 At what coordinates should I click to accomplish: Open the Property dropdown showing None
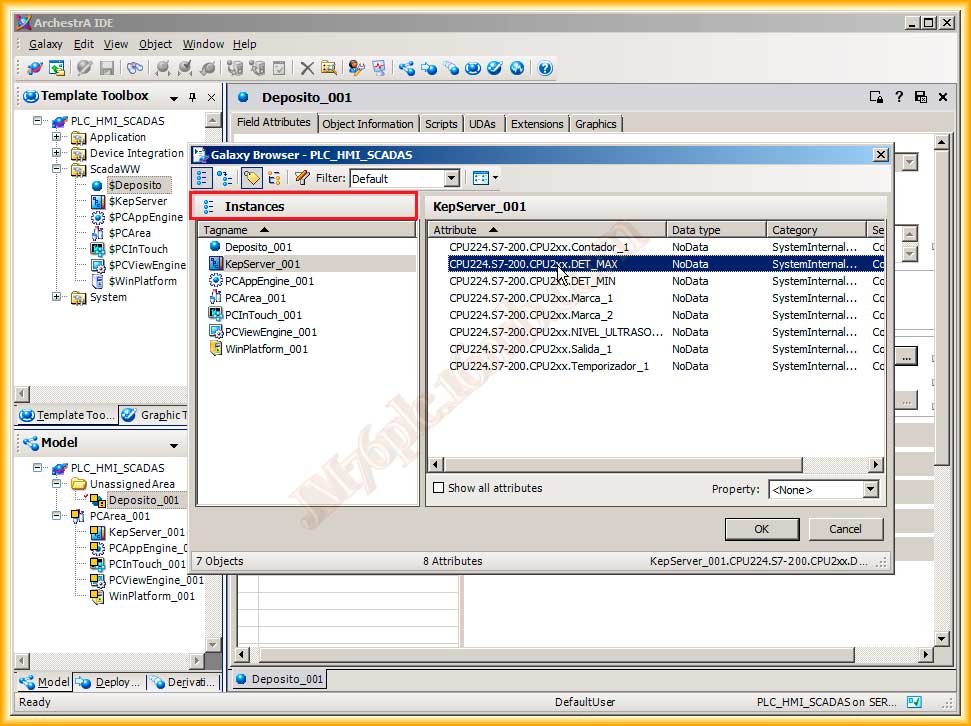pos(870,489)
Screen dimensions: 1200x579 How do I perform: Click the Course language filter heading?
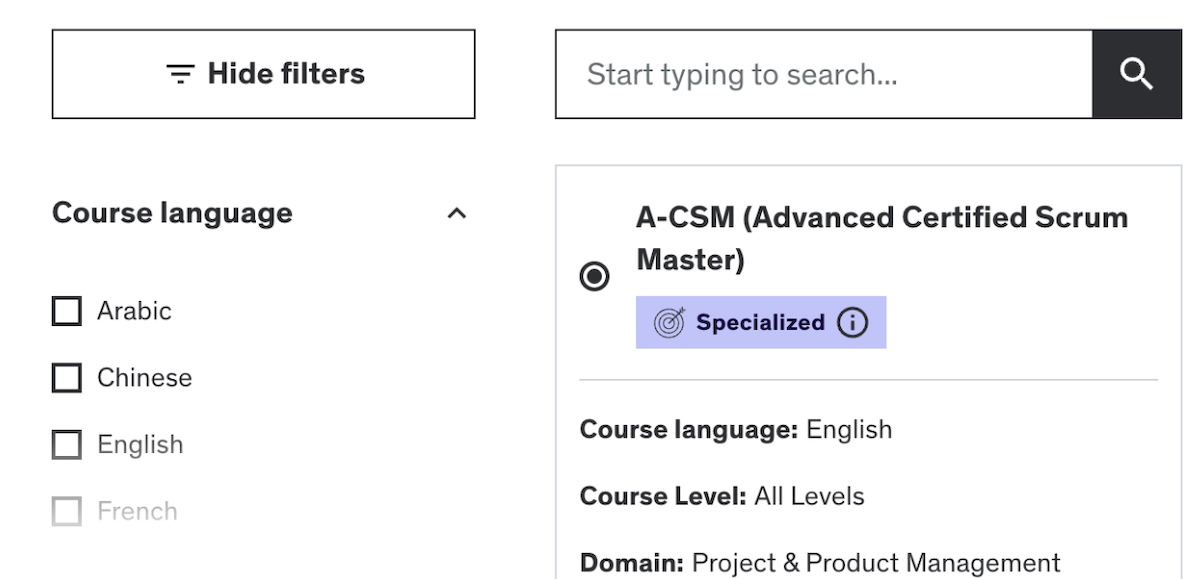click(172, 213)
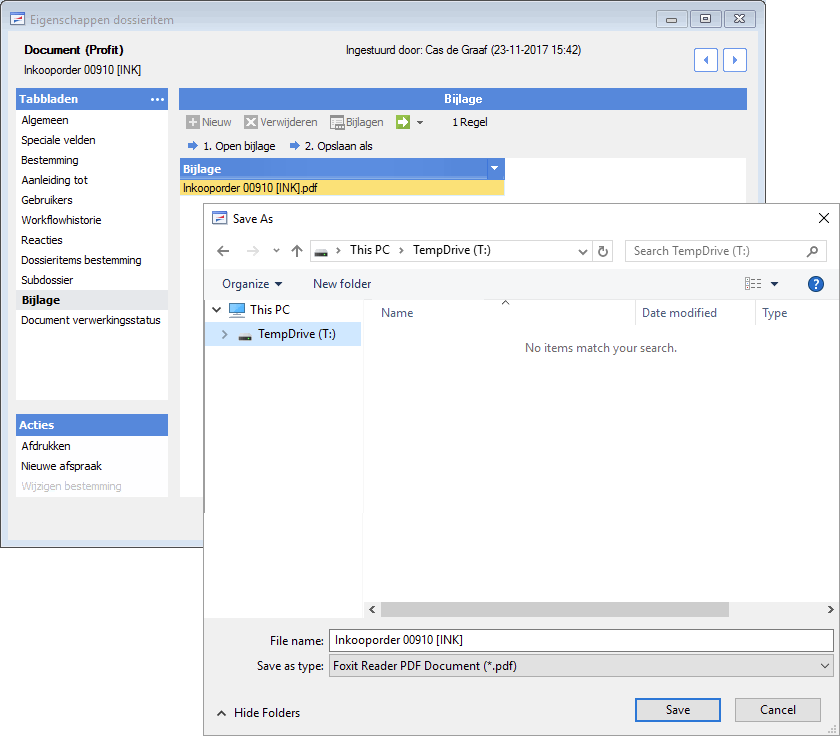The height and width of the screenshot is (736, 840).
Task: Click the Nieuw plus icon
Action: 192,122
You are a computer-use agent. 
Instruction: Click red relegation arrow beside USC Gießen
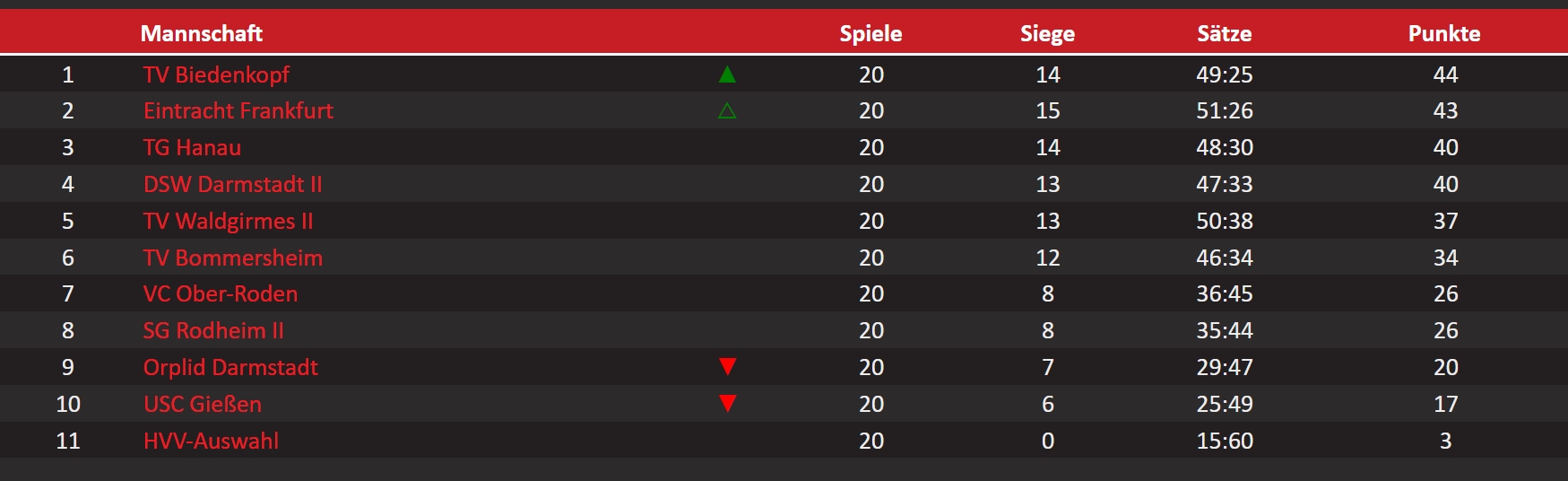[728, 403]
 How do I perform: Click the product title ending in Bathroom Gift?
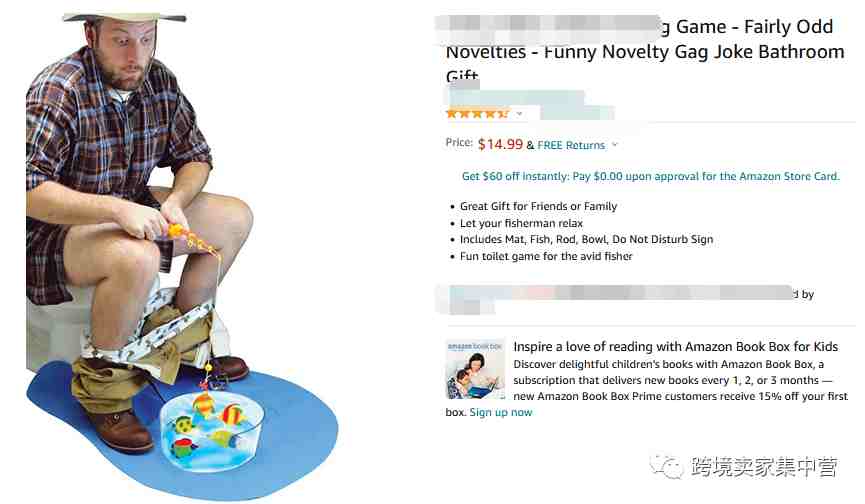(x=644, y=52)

—————

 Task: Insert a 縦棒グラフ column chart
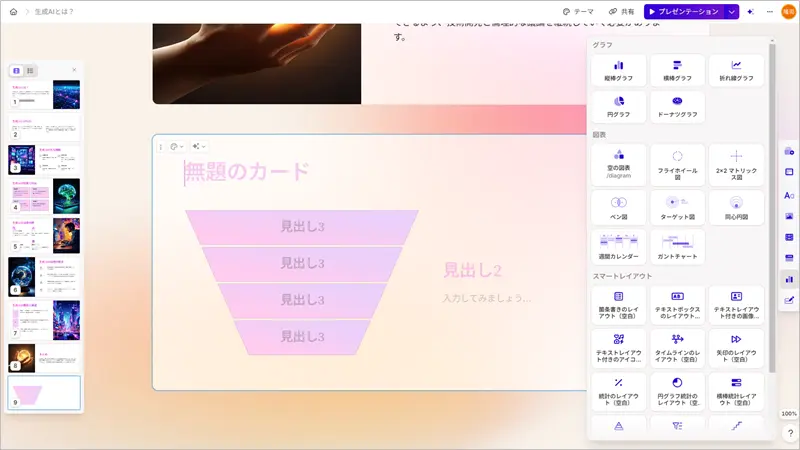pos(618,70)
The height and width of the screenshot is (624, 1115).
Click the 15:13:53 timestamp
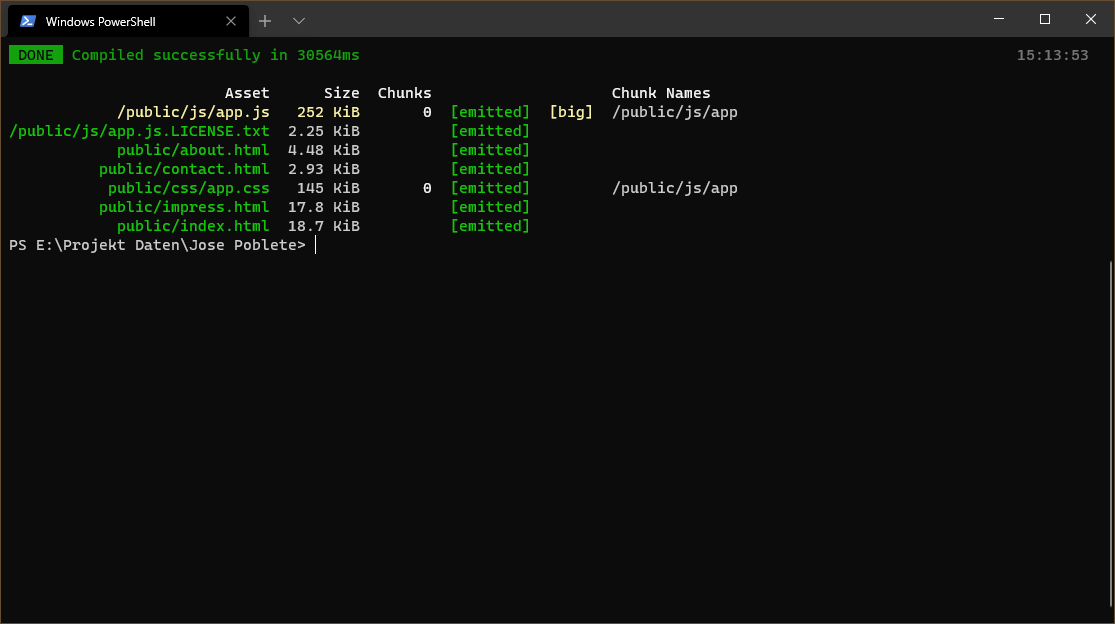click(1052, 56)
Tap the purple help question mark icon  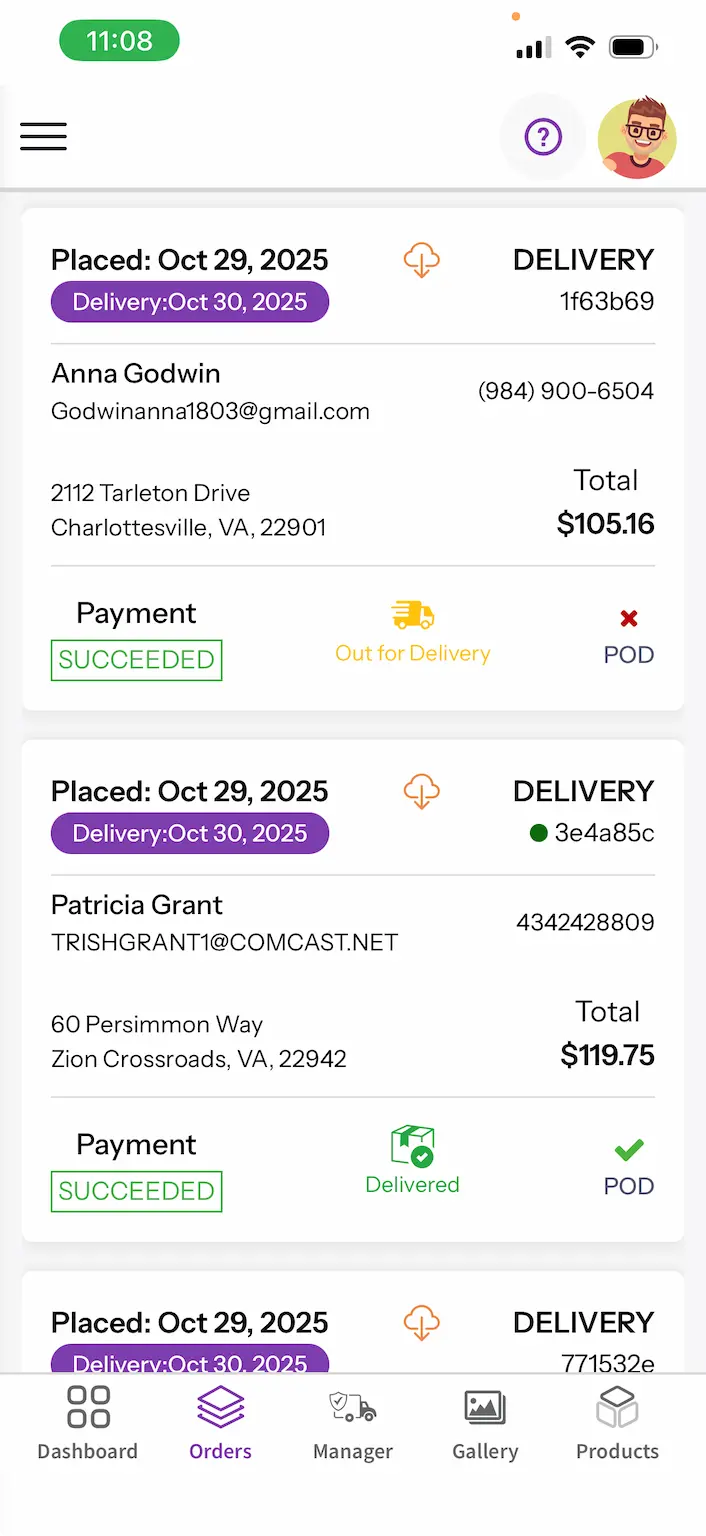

—————

- Assignment:
Taking the entries above, copy word for word the lines from the one with "Click the 15:13:53 timestamp" up to and including the one with "Tap the purple help question mark icon", without any picture.

- Solution to this exercise:
Click the 15:13:53 timestamp
click(1052, 56)
Tap the purple help question mark icon  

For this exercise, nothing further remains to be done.